We’ve Lost Too Many Lives’ in EMS Crashes

CHICAGO — Emergency medical services aircraft have been in nine fatal accidents in the last 12 months, killing 35 people — the highest number of fatalities since such flights began in the 1970s.

The grim toll has prompted the National Transportation Safety Board — which has been critical of EMS flight operations — to step up pressure on the Federal Aviation Administration to adopt safety measures the board wanted two years ago.

“The NTSB is extremely concerned with the EMS helicopter record,” said Robert Sumwalt, NTSB director. “We want the FAA to move forward with these recommendations. We’ve lost too many lives.”

The NTSB plans a three-day public hearing in February on EMS helicopter safety. At its Oct. 28 meeting, the NTSB will consider adding its EMS recommendations to its “most wanted list” of safety improvements.

In a 2006 study of 55 EMS accidents between 2002 and 2005, the NTSB identified the following problems:

– Less stringent requirements for operations conducted without patients on board.

– Lack of flight risk evaluation programs.

– Lack of consistent, comprehensive dispatch procedures.

– No requirement to use certain safety technologies, such as those that can warn when an obstacle is approaching.

The FAA takes the NTSB concerns seriously and is focusing on ways for EMS operators to reduce risk, according to FAA spokeswoman Alison Duquette. But she said turning a recommendation into a regulation takes time.

It’s difficult to say why there are so many EMS crashes. Sumwalt said the operating environment is “challenging” — EMS pilots often go out at night and in bad weather. In some cases, they’re picking someone up off the highway.

The National EMS Pilots Association advocates the use of night vision goggles, currently used on only 25 percent of EMS helicopters. A survey by the group in May found that 82 percent of pilots want them. One pilot said he felt “virtually blind” without them.

Pilot Del Waugh, who died in Wednesday’s helicopter crash in Aurora, was not wearing the goggles. His outfit, Air Angels, has not purchased or trained in them, the FAA said.

The technology is expensive — $118,000 for equipment and training.

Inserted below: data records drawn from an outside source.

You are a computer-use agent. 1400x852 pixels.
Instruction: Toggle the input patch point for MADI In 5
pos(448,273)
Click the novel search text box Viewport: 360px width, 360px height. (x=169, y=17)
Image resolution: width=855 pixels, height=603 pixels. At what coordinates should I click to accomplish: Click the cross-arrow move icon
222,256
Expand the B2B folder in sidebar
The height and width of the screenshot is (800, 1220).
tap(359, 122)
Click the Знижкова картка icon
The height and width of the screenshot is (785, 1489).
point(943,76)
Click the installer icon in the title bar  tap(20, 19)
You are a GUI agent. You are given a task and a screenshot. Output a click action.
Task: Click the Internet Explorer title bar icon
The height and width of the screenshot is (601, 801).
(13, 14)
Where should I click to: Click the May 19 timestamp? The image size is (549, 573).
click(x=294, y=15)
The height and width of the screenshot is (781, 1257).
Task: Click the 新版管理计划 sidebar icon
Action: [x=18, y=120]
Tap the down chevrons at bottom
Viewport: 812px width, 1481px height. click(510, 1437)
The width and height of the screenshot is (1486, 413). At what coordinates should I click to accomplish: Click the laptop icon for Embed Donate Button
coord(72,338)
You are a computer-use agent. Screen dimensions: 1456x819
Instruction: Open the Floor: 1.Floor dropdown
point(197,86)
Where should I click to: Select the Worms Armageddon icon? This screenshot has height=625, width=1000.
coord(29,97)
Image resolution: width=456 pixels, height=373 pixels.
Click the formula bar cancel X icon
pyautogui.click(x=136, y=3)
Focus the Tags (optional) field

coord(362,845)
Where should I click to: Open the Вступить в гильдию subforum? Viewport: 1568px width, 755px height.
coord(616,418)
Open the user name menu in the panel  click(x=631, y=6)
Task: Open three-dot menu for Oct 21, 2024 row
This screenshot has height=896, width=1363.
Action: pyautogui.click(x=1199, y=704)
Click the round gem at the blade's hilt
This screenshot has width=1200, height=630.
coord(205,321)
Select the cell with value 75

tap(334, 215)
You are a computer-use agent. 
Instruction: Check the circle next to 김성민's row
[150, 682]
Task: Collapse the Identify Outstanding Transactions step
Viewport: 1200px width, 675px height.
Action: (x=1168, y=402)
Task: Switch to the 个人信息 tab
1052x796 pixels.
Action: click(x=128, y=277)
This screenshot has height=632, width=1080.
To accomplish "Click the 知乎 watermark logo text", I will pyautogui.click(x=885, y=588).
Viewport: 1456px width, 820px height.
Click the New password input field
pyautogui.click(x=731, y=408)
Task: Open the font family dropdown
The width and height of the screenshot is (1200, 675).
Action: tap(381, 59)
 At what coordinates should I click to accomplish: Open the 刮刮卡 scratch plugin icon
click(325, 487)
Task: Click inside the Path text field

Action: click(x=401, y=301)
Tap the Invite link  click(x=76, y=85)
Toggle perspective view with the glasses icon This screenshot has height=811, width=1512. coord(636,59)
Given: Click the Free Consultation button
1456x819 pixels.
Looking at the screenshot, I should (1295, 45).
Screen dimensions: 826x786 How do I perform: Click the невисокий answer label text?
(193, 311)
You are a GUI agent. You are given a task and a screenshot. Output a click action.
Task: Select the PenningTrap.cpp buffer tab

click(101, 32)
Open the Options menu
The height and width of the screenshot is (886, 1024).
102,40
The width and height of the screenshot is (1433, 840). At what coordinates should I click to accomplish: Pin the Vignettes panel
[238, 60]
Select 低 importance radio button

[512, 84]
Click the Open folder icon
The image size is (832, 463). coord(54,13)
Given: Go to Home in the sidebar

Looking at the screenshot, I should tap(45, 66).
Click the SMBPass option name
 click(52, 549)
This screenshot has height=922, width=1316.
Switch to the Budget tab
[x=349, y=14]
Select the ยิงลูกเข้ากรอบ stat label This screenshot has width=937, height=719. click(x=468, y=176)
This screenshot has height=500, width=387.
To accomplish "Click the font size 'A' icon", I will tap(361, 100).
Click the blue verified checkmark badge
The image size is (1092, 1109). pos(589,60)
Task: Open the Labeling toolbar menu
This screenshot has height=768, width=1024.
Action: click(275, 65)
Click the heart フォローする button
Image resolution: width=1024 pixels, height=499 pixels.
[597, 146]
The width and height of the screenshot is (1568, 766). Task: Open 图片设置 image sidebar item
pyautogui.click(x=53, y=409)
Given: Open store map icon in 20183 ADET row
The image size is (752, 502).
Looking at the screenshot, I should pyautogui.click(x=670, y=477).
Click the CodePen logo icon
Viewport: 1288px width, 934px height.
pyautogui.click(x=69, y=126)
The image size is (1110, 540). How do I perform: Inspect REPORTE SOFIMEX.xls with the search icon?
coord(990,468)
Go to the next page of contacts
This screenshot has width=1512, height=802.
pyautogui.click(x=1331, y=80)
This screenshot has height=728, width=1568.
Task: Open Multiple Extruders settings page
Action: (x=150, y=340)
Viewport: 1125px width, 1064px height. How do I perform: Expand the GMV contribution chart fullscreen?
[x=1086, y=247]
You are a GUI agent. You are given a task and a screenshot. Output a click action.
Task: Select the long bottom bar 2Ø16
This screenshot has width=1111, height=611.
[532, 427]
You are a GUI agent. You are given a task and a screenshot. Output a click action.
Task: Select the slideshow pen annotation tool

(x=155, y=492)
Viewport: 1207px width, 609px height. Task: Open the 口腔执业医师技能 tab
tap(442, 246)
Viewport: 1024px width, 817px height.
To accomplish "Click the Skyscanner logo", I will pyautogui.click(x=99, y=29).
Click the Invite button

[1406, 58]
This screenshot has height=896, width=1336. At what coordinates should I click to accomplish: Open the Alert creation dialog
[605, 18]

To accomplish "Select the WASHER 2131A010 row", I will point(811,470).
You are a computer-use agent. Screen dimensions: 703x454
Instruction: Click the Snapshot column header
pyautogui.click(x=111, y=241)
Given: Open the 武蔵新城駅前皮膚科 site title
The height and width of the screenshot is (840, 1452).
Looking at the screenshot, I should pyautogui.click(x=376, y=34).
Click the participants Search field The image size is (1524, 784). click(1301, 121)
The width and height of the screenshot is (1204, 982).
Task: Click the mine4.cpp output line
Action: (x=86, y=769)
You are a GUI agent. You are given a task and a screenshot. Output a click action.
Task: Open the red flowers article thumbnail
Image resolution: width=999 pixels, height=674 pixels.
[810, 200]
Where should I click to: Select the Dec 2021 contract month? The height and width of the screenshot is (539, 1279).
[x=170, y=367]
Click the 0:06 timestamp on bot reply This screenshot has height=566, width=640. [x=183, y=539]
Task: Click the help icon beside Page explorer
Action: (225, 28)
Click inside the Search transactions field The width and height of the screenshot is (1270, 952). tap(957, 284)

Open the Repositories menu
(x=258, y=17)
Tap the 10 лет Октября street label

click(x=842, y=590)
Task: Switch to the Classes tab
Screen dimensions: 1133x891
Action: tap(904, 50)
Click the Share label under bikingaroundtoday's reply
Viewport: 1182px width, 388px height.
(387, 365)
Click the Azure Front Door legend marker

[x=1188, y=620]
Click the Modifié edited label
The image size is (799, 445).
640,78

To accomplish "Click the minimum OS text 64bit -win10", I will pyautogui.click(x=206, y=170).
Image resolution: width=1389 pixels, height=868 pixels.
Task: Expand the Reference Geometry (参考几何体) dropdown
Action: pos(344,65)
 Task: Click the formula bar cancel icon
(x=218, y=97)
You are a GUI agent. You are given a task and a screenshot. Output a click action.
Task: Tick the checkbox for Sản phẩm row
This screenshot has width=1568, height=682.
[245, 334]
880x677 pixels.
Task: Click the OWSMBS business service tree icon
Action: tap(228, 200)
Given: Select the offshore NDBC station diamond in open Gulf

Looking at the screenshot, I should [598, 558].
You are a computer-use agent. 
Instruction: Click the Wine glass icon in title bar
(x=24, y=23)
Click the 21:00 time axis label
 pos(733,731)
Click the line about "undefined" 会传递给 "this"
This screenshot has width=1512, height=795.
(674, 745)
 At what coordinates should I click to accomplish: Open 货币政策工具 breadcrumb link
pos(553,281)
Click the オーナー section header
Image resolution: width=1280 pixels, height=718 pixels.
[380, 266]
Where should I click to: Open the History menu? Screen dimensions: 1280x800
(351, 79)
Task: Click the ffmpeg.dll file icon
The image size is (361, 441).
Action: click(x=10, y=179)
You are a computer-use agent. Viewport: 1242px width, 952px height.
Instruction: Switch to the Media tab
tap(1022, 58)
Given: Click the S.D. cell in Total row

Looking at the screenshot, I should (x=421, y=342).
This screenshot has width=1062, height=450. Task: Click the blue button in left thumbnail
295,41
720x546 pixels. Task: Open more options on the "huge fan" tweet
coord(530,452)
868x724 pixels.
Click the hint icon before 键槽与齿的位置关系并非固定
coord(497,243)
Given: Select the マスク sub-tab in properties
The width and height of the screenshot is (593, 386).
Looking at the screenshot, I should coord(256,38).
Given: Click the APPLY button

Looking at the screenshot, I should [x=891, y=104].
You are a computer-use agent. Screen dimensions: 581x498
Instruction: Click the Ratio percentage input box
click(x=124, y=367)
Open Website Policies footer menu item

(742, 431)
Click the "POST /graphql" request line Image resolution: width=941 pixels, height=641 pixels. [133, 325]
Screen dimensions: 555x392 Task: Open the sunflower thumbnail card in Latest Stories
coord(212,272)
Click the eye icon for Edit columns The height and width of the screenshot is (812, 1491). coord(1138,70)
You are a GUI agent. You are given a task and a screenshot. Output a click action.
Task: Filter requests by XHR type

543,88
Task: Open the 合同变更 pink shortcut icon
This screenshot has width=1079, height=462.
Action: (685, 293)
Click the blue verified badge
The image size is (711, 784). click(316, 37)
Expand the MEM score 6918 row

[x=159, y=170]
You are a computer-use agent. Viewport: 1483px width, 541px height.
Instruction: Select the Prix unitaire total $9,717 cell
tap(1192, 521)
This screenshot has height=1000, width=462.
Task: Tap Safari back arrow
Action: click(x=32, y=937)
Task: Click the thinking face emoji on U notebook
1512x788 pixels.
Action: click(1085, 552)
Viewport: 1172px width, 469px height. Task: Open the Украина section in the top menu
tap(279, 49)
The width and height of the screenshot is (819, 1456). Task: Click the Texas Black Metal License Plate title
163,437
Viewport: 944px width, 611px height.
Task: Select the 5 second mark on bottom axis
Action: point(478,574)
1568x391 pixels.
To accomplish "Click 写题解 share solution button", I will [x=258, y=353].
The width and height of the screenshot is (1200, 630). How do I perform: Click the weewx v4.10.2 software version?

Goggle supplies are also limited because so many are being used by the military in Iraq and Afghanistan, said Dawn Mancuso, executive director of the Association of Air Medical Services.

The need for EMS flights has exploded because complex equipment isn’t available in every hospital, and emergency rooms are closing down, so there’s more need to move patients quickly from one hospital to another, Mancuso said.